SUSAN RICHARD NELSON, United States District Court Judge.

I. INTRODUCTION

This matter is before the Court on Defendant's Motion for Summary Judgment [Doc. No. 13], which was heard on May 17, 2013. In her Complaint, Plaintiff asserts claims of discrimination based on sex in violation of the Minnesota Human Rights Act (Count 1); disability discrimination in violation of the Minnesota Human Rights Act, [1] failure to accommodate, and hostile work environment based on disability (Count 2); and reprisal discrimination in violation of the Minnesota Human Rights Act (Count 3), against her former employer, Northcott Hospitality International, LLC. (Compl. ¶ ¶ 26-46 [Doc. No. 1-1].) For the reasons that follow, the Court denies Defendant's summary judgment motion.

II. BACKGROUND

A. Kim Miles' and Nasir Raja's Work Histories at Northcott

Defendant Northcott Hospitality International, LLC (" Northcott" ), headquartered in Chanhassen, Minnesota, develops and operates restaurant and lodging operations throughout the United States. (Def.'s Mem. in Supp. of its Mot. for Summ. J. at 4 [Doc. No. 15].) Along with its Perkins and Houlihan restaurants, Northcott owns the AmericInn Hotel franchise. (Id.)

On September 7, 2010, Plaintiff Kim Miles (" Miles" ) began working at Northcott. (Dep. of Kim Marie Miles at 22 [Doc. No. 22-5].) As a Business Manager, Ms. Miles trained and assisted AmericInn franchisees--approximately fifty-one properties in total--on implementing the brand's standards and franchisee service programs. (Ex. J to Aff. of Kevin M. Mosher [Doc. No. 16-1]; Compl. ¶ 6.) Ms. Miles' responsibilities included marketing for hotels, training hotel staff, facilitating the opening of new properties, inspecting properties, enforcing brand standards, liaising between Northcott department and hotel franchisees, and fielding any issues facing franchisees. (Comp. ¶ 6.) The majority of Ms. Miles' work required travel. (Ex. J to Aff. of Kevin M. Mosher at 3 [Doc. No. 16-1].) In 2010, Ms. Miles received positive performance reviews from her supervisor at the time, John Synstegaard, and complimentary comments from CEO Paul Kirwin and clients. (Miles Aff. ¶ ¶ 3-4 [Doc. No. 23].)
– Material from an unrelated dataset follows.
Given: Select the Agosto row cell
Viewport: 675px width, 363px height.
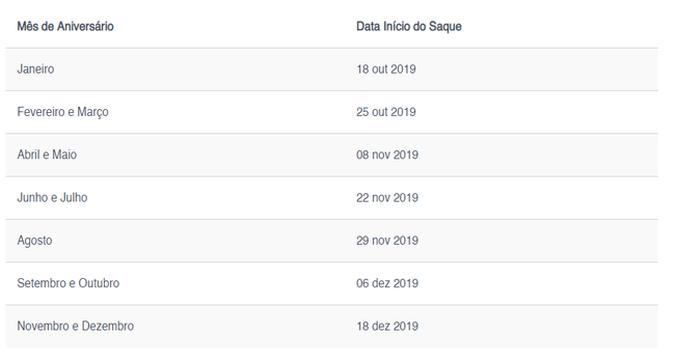Looking at the screenshot, I should tap(35, 241).
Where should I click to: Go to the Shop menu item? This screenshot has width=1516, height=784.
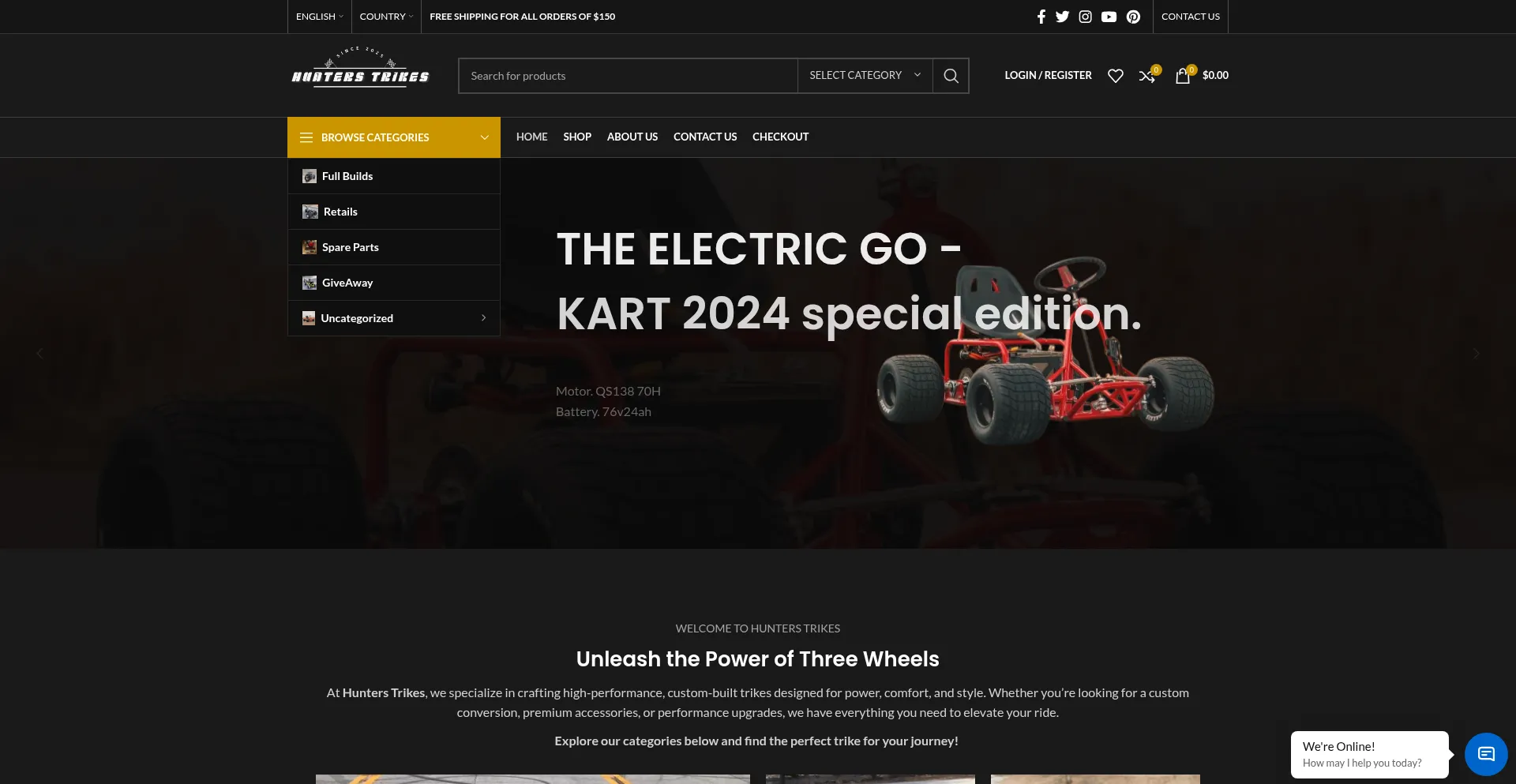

On February 22, 2010, Nasir Raja began his employment at Northcott. (Dep. of Nasir Raja at 6 [Doc. No. 22-4].) In February 2011, Mr. Raja was promoted to Senior Vice President of Franchise Operations and became Ms. Miles' supervisor. (Id. at 26, 28.) With a background in consulting, Mr. Raja used an improvement methodology called Six Sigma, which aims to eliminate all waste in organizations.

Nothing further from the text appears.